Shenkman specifically highlighted Latino candidate Dezi Pina’s failed 2016 and 2018 council election attempts, despite receiving significant support from the city’s Latino community.

“These elections evidence vote dilution, which is directly attributable to the city’s unlawful at-large election system,” Shenkman’s letter states.

City Attorney Derek Cole declined to take a position on Shenkman’s assertions but noted that even waging a fight against the claims, let alone potentially losing in court, could be costly for the city.

The city of Santa Monica has spent upwards of $10 million in its challenge fighting similar demands, and the city of Santa Clara spent around $3.3 million in its unsuccessful bid to resist change.

“Even if we have a 75 percent chance of (challenging the demands and winning), that 25 percent chance we are wrong could come with a multi-million-dollar price tag,” Cole said.

In comparison, the voluntary change is expected to cost the city up to an estimated $50,000 in demographer and potentially other consultant fees. An additional $33,000 could be paid to reimburse the plaintiff for its documented attorney’s fees and costs, a state-driven cap aimed at providing cities a safe harbor from CVRA litigation. All but one Oakley councilmember — Randy Pope — voted in support of the city’s switch.

Pope noted that districting the city could actually end up creating polarized voting, since only 8,000 of the city’s estimated 44,000 residents voted in the last election.

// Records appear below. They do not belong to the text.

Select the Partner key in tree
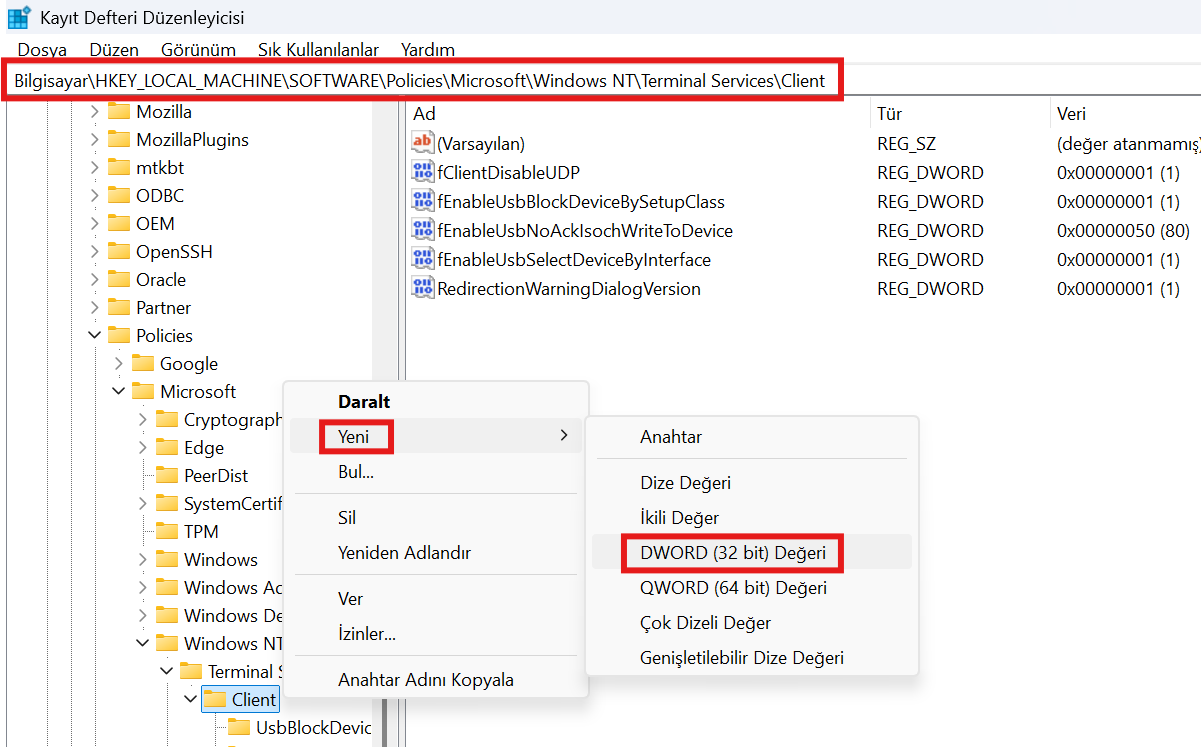 coord(163,308)
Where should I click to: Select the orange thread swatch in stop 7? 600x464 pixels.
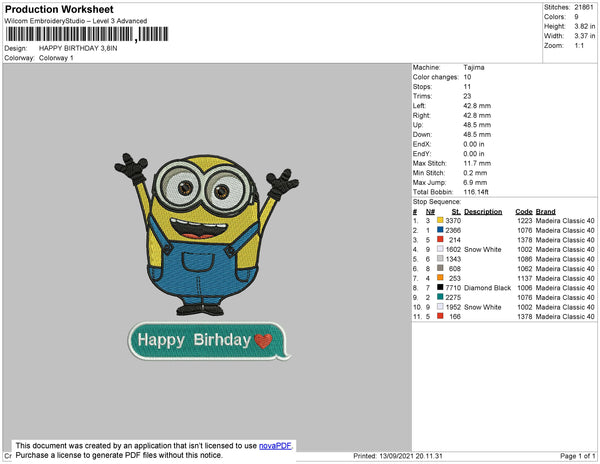click(x=438, y=278)
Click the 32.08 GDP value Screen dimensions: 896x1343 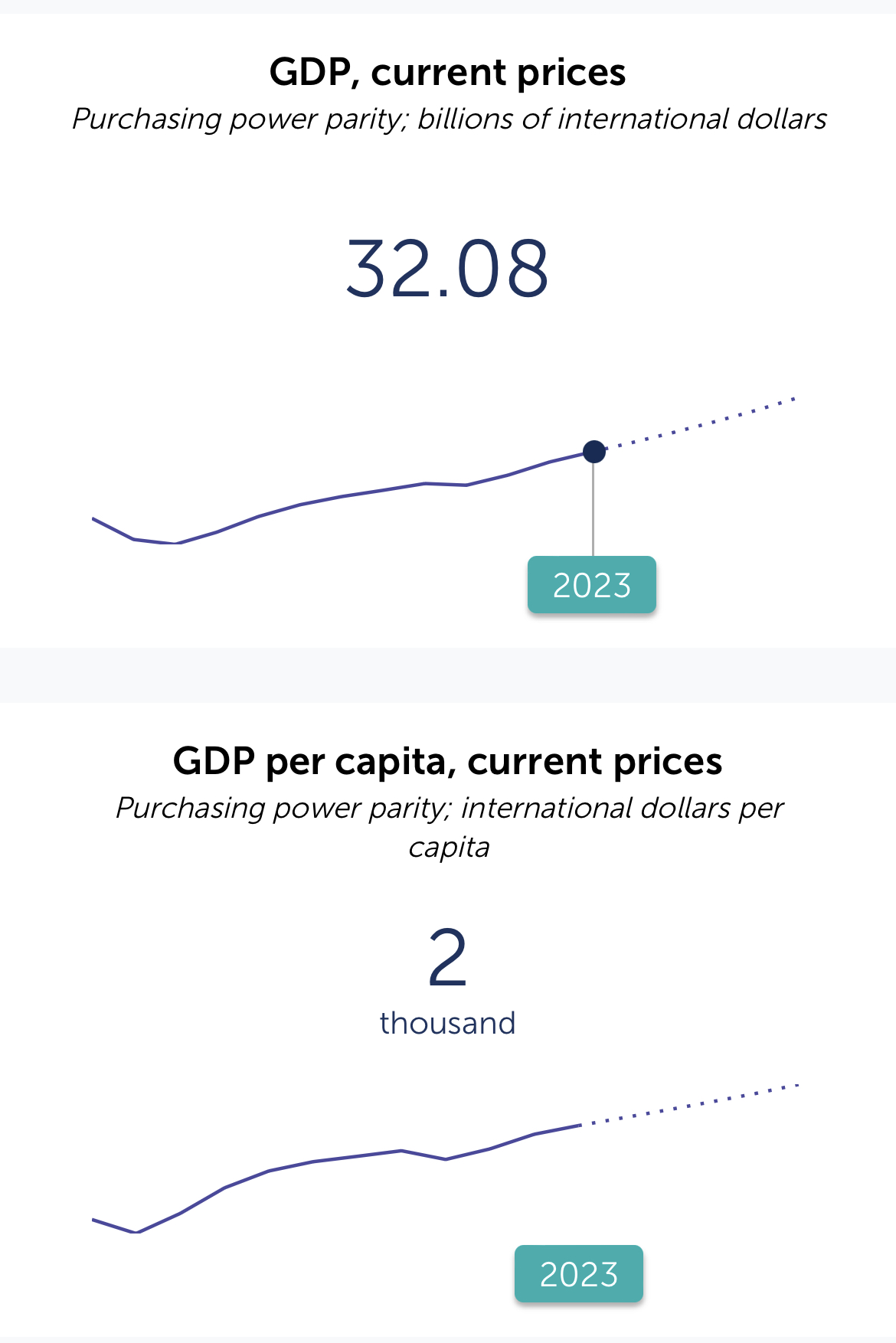click(448, 269)
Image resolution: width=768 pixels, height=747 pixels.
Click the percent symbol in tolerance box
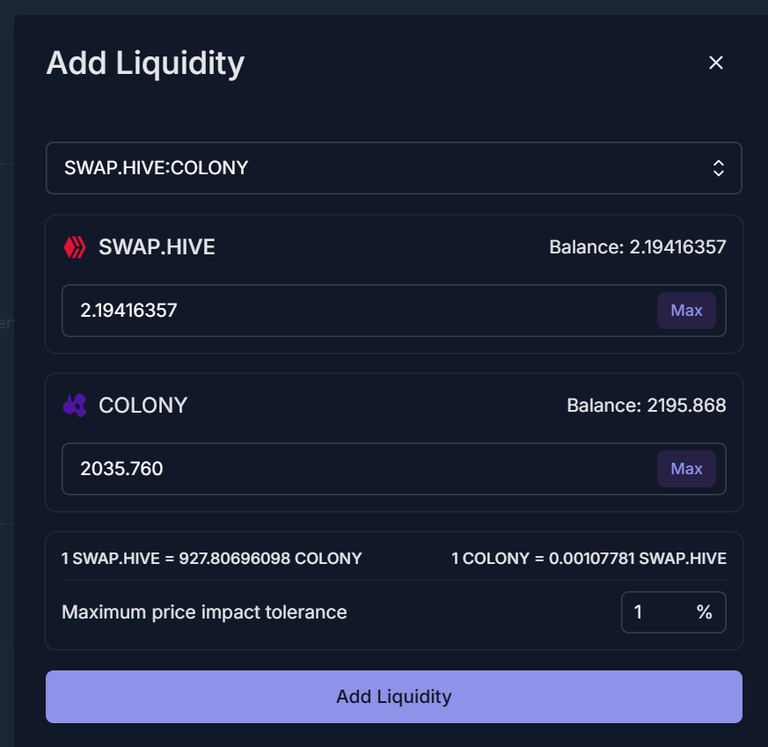point(704,612)
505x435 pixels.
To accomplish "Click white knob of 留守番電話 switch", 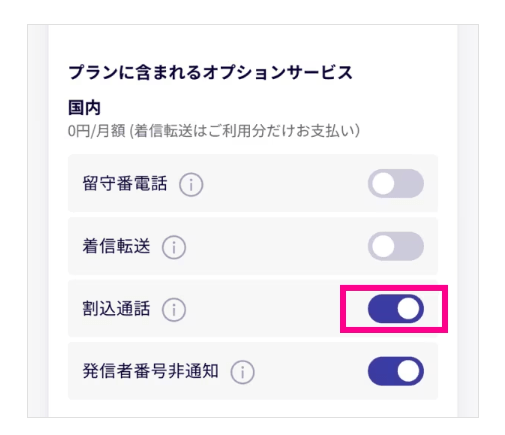I will [x=383, y=183].
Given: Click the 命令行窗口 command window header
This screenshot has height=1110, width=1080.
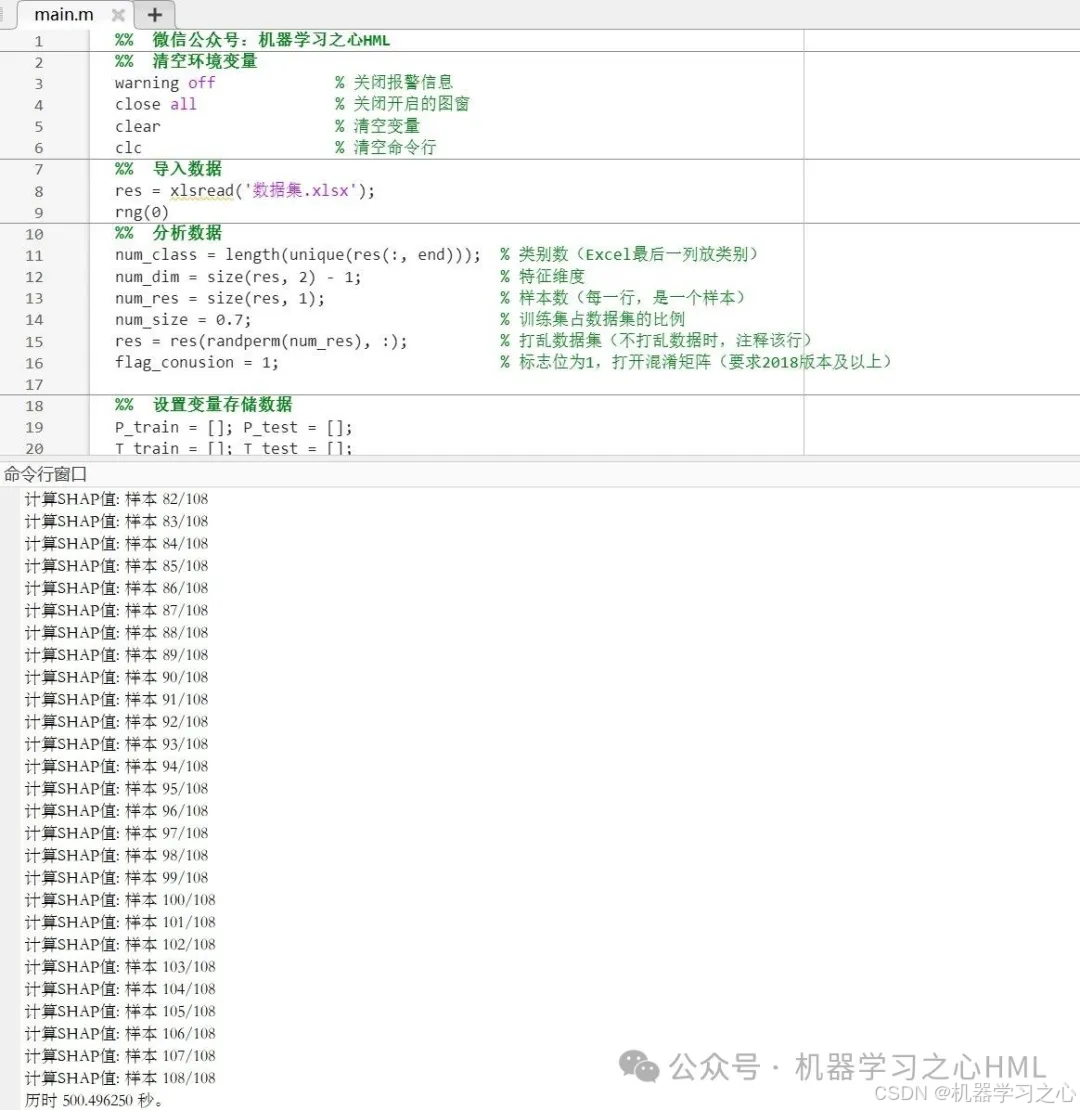Looking at the screenshot, I should coord(45,474).
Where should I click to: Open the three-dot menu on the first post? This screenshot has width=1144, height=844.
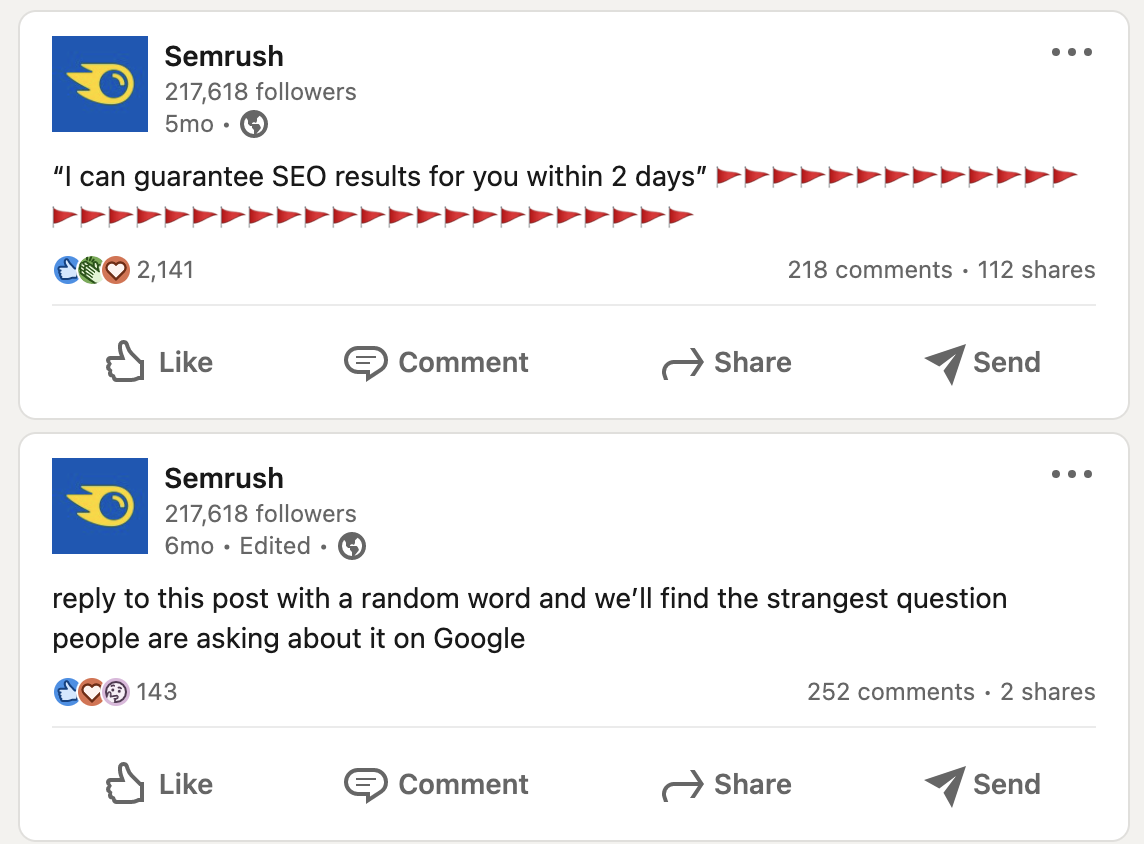coord(1073,52)
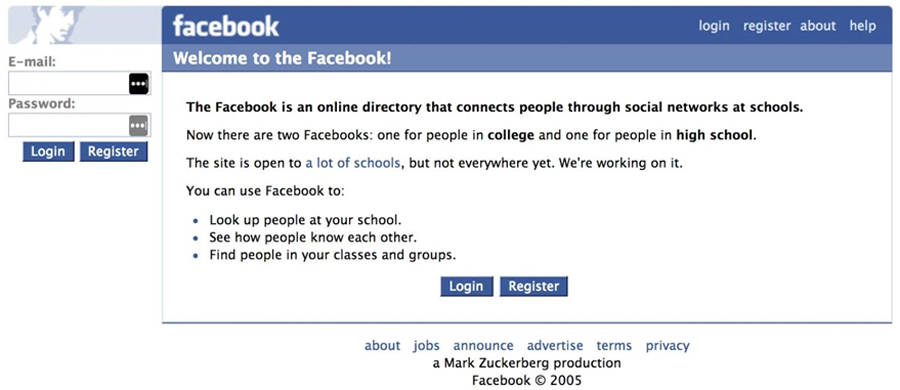Click password manager icon in E-mail field
The height and width of the screenshot is (390, 900).
click(x=138, y=83)
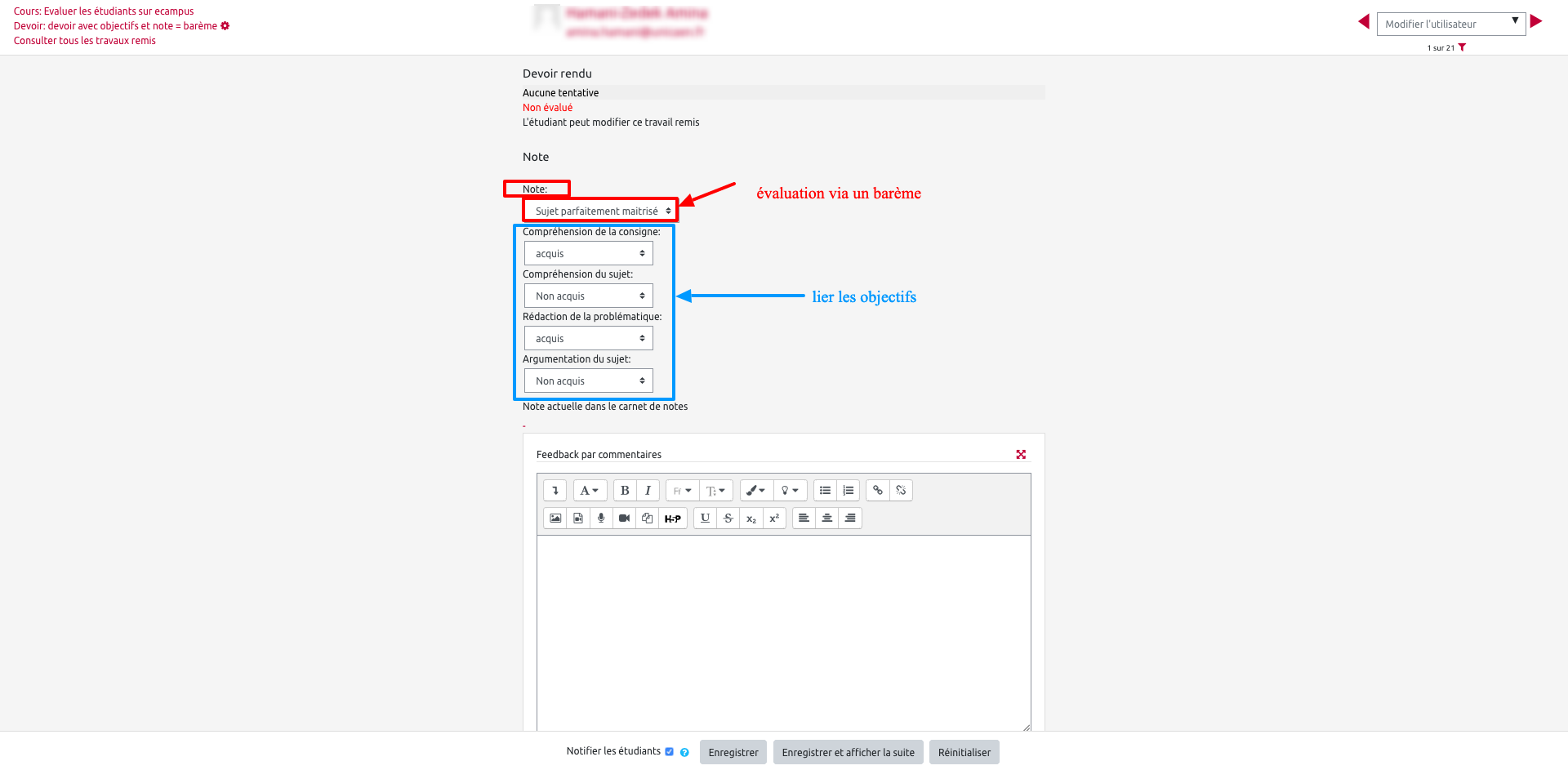This screenshot has height=770, width=1568.
Task: Open the Modifier l'utilisateur selector
Action: pos(1450,24)
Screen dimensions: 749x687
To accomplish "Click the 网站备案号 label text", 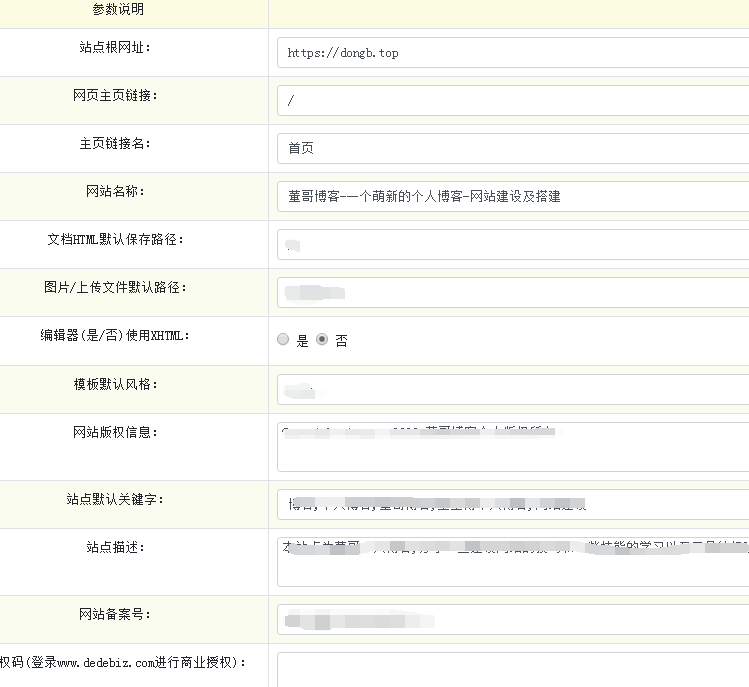I will (115, 613).
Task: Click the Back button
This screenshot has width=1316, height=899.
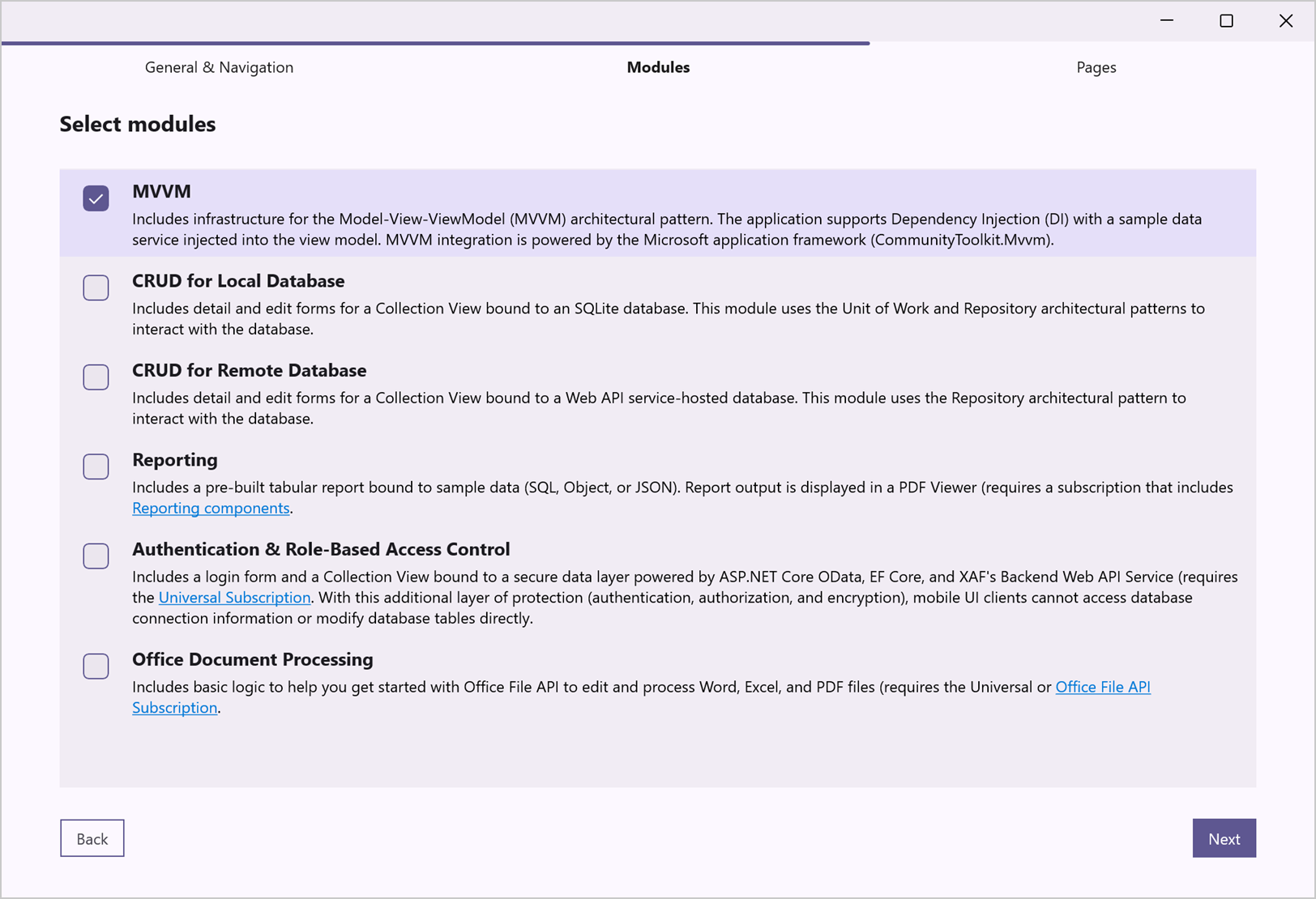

“I see a massive opportunity there for unfair representation,” he said.

But other councilmembers believed it was best for the city to move forward.

Councilmember Aaron Meadows hinted that not changing is too big a risk for the municipality.

“Our chances of winning (a challenge in court) are pretty slim, so we kind of have a gun held to our head,” he said.

Fellow councilmember Anissa Williams felt that implementing districts could increase community engagement.

“I think there is something to be said for people getting more invested in the people they are electing and their community, if the people that are running sort of represent them,” she said. “I had people who said they had never voted before who did vote because they believed in me. I think it would open up exactly what we are trying to get here: further community engagement and really making sure we are reaching everyone.”

The council’s decision paves the way for the city’s election map to be divided into four or five council-chosen areas, with future candidates elected by and representing the districts in which they live.

The council hasn’t decided if the fifth council seat will be reserved for an at-large-elected mayor or a fifth district-based councilmember, which would relegate the mayor position to a rotation of councilmembers.

Going forward, the council will hold a series of yet-to-be scheduled meetings, intended to allow residents to weigh in on the composition of the districts and to provide input regarding the content of the draft maps and the proposed sequence of elections, before the council will formally adopt the district boundaries.

Those meetings could begin as early as September, Cole said.